TASK
Make a verbatim transcription of the records, without the pictures.
(TASK INPUTS)
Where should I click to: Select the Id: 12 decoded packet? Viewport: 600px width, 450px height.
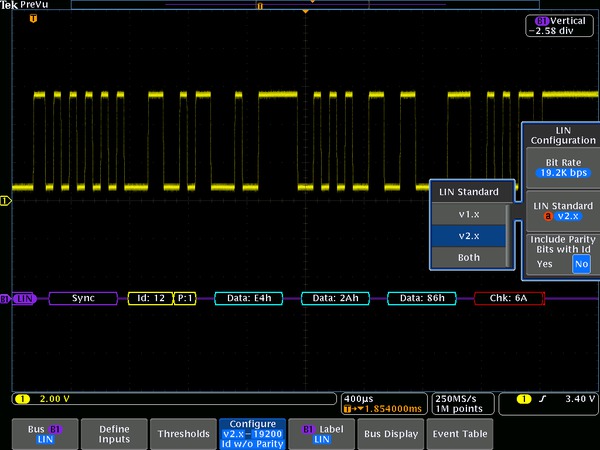click(149, 298)
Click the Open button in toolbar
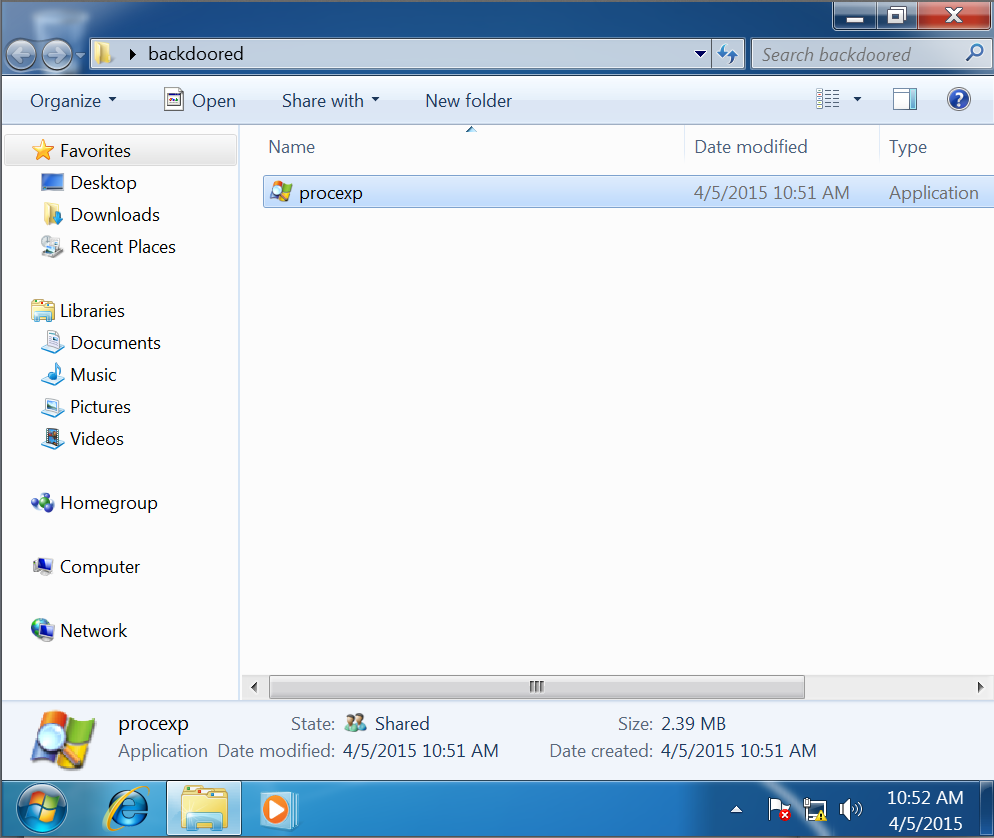The image size is (994, 838). [x=200, y=100]
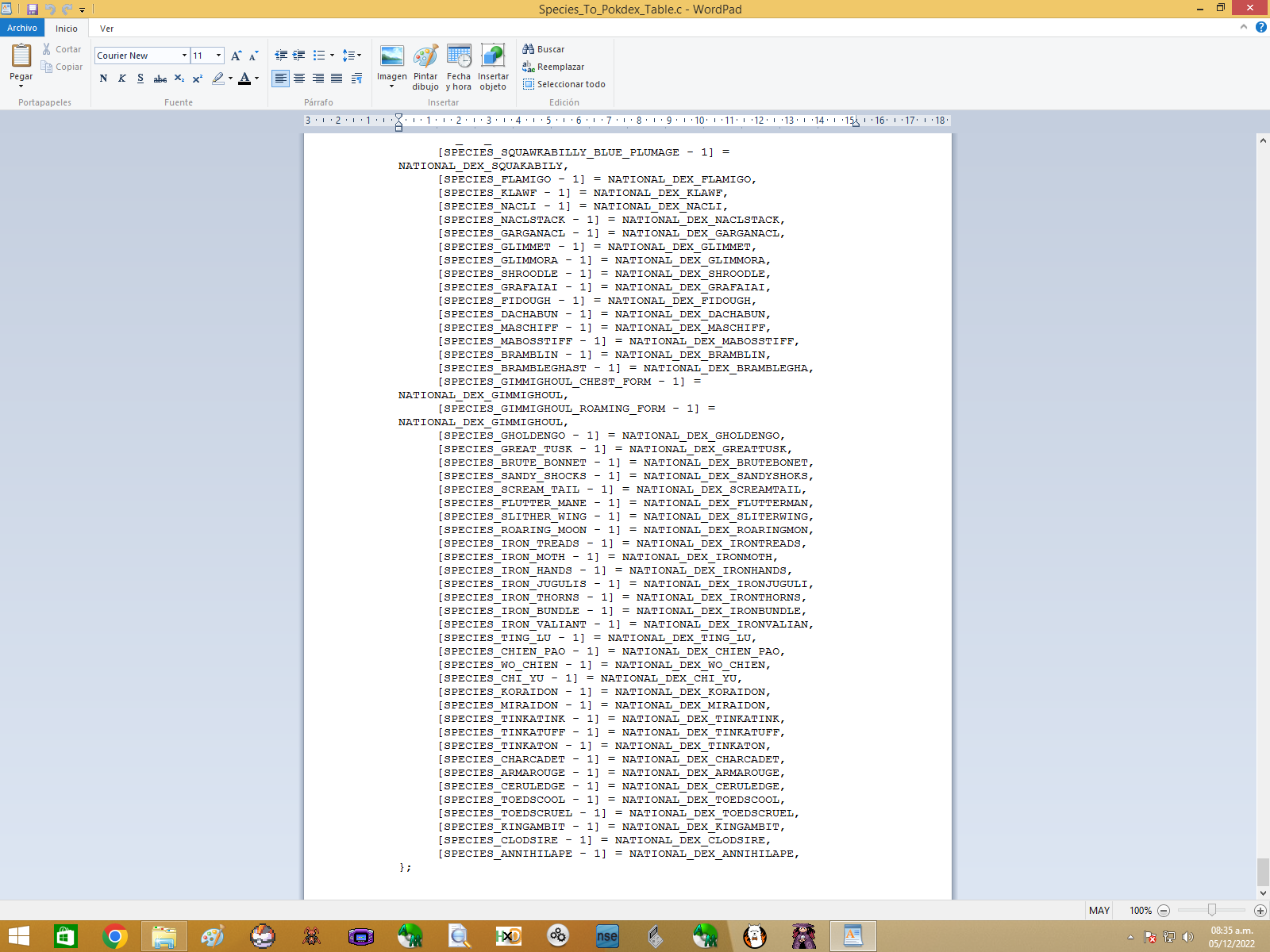Click Seleccionar todo
The height and width of the screenshot is (952, 1270).
pyautogui.click(x=564, y=84)
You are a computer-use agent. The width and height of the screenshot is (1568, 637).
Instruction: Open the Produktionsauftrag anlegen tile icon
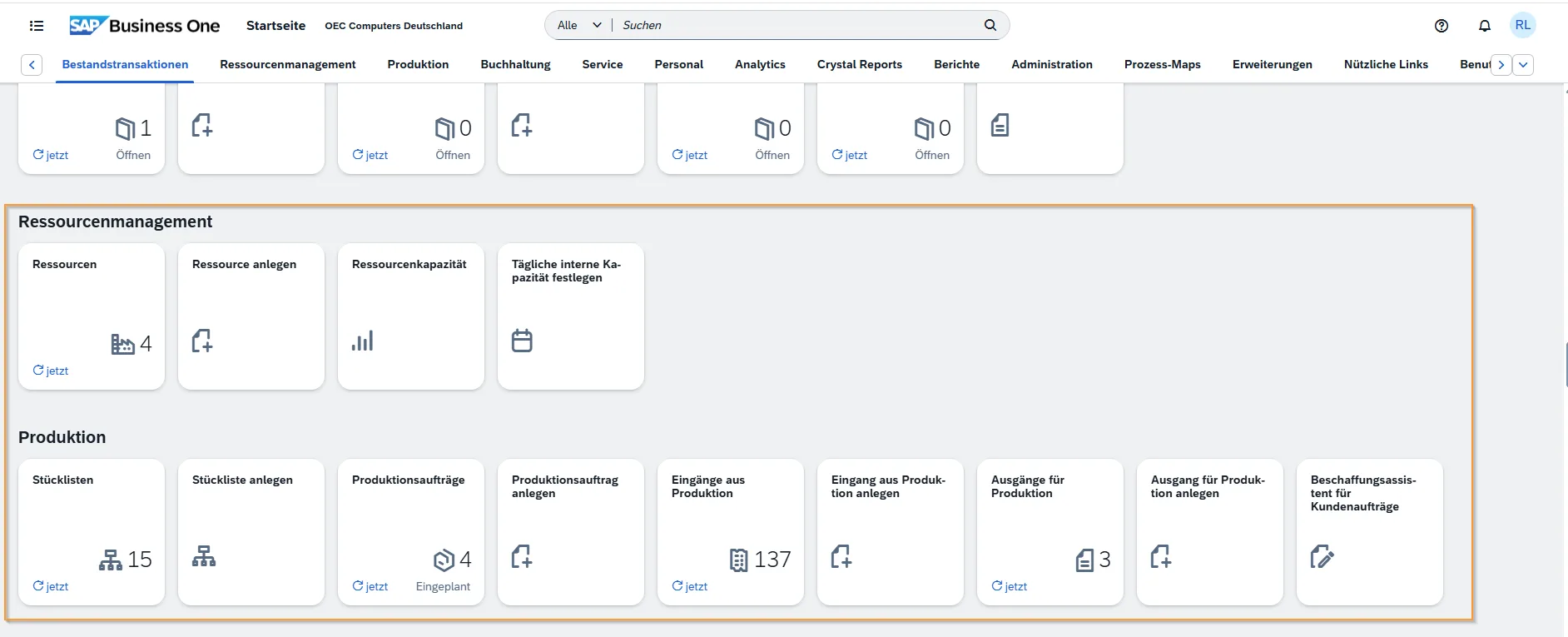coord(522,556)
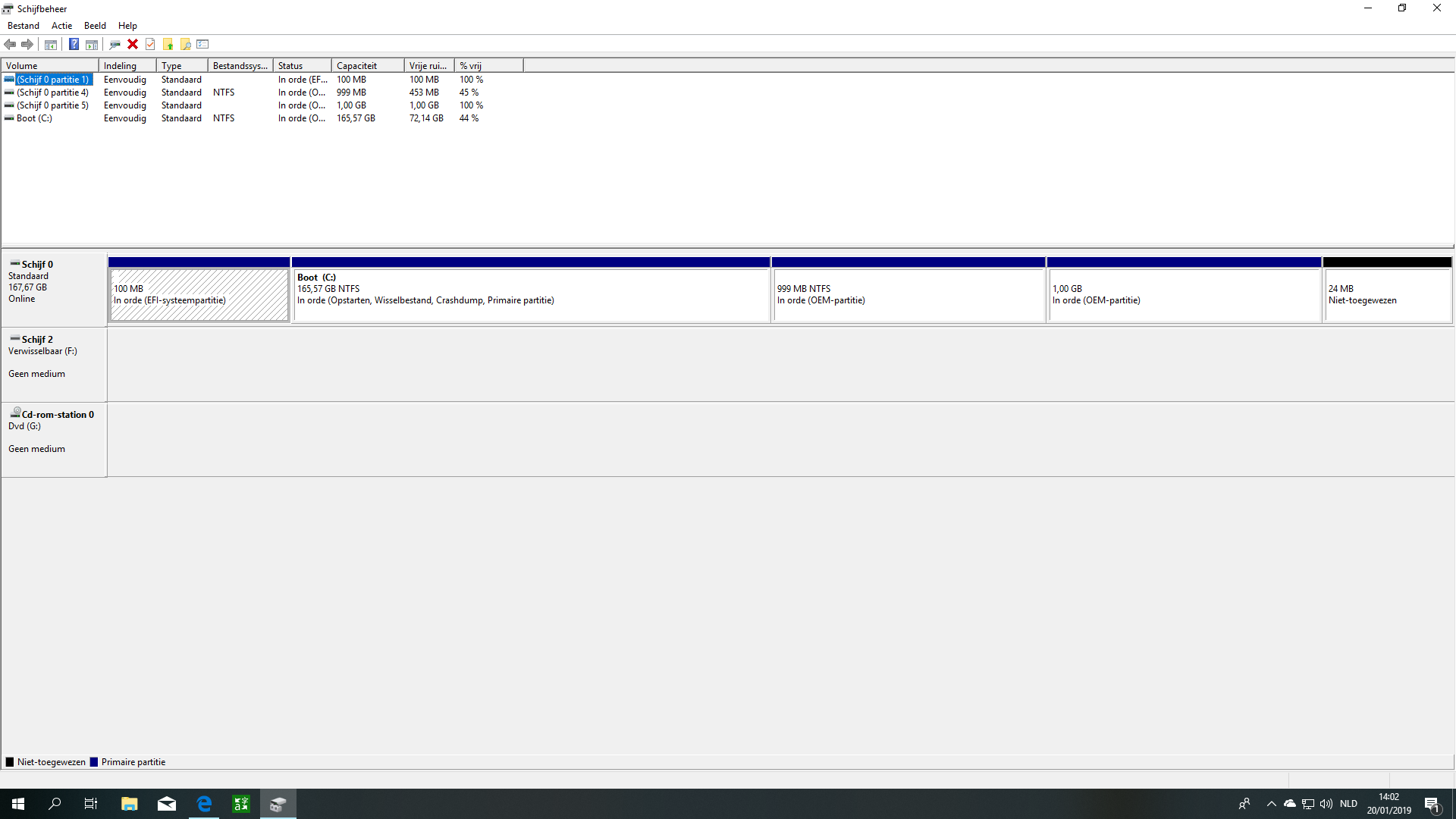Image resolution: width=1456 pixels, height=819 pixels.
Task: Click the folder with green arrow icon
Action: click(168, 44)
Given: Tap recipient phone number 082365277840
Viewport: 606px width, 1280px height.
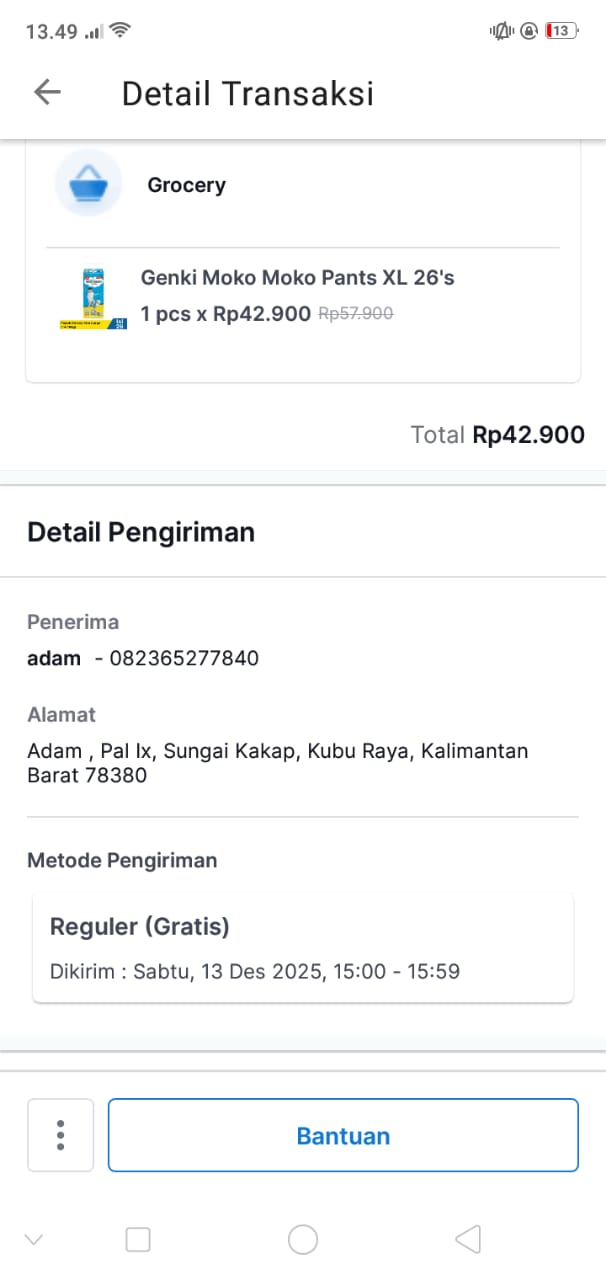Looking at the screenshot, I should pyautogui.click(x=184, y=658).
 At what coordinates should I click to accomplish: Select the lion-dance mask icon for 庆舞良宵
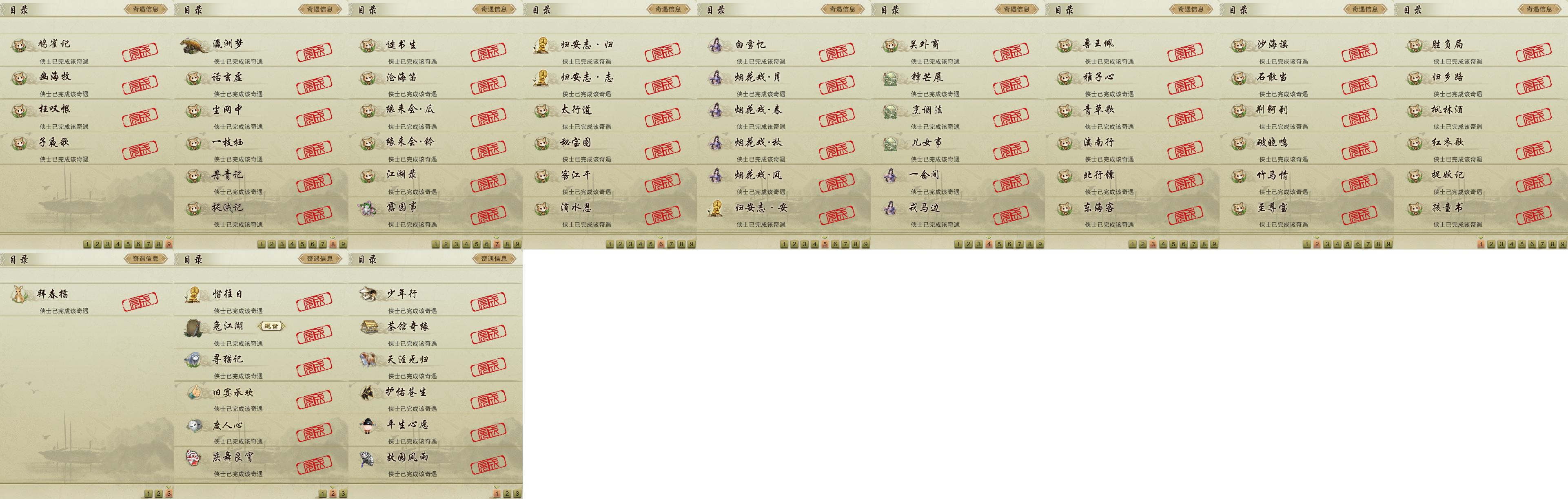coord(194,457)
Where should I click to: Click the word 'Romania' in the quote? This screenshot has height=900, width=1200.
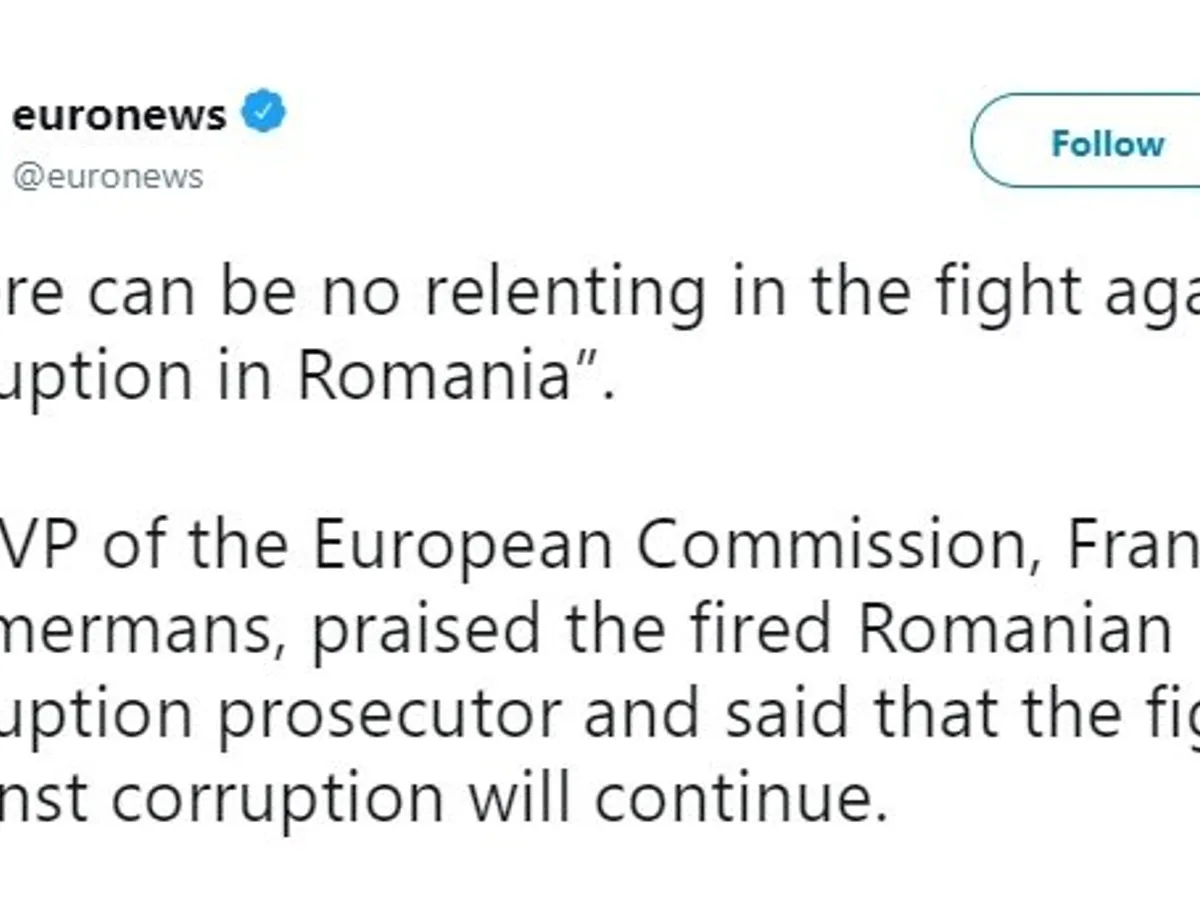434,376
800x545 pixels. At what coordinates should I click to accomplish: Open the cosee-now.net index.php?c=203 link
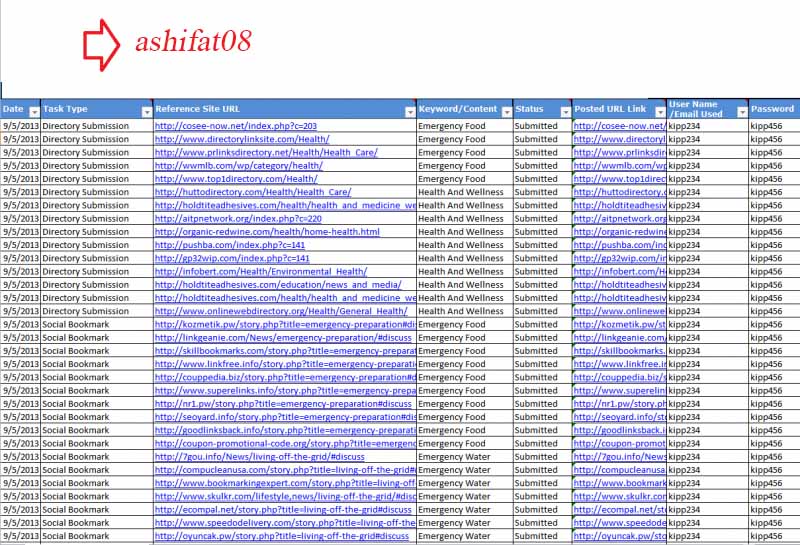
(End TASK INPUTS)
TASK SOLUTION
Where should I click to: Select the Id: 12 decoded packet? Viewport: 600px width, 450px height.
click(149, 298)
Click the Open button in toolbar
The image size is (994, 838). [x=200, y=100]
Click Seleccionar todo
The height and width of the screenshot is (952, 1270).
pyautogui.click(x=564, y=84)
You are a computer-use agent. The width and height of the screenshot is (1568, 637).
Instruction: Open the Produktionsauftrag anlegen tile icon
coord(522,556)
Image resolution: width=1456 pixels, height=819 pixels.
Task: Click the folder with green arrow icon
Action: click(168, 44)
Given: Tap recipient phone number 082365277840
Viewport: 606px width, 1280px height.
Looking at the screenshot, I should pyautogui.click(x=184, y=658).
 At what coordinates should I click to accomplish: Select the lion-dance mask icon for 庆舞良宵
coord(194,457)
Where should I click to: Click the word 'Romania' in the quote? This screenshot has height=900, width=1200.
434,376
800x545 pixels. At what coordinates should I click to accomplish: Open the cosee-now.net index.php?c=203 link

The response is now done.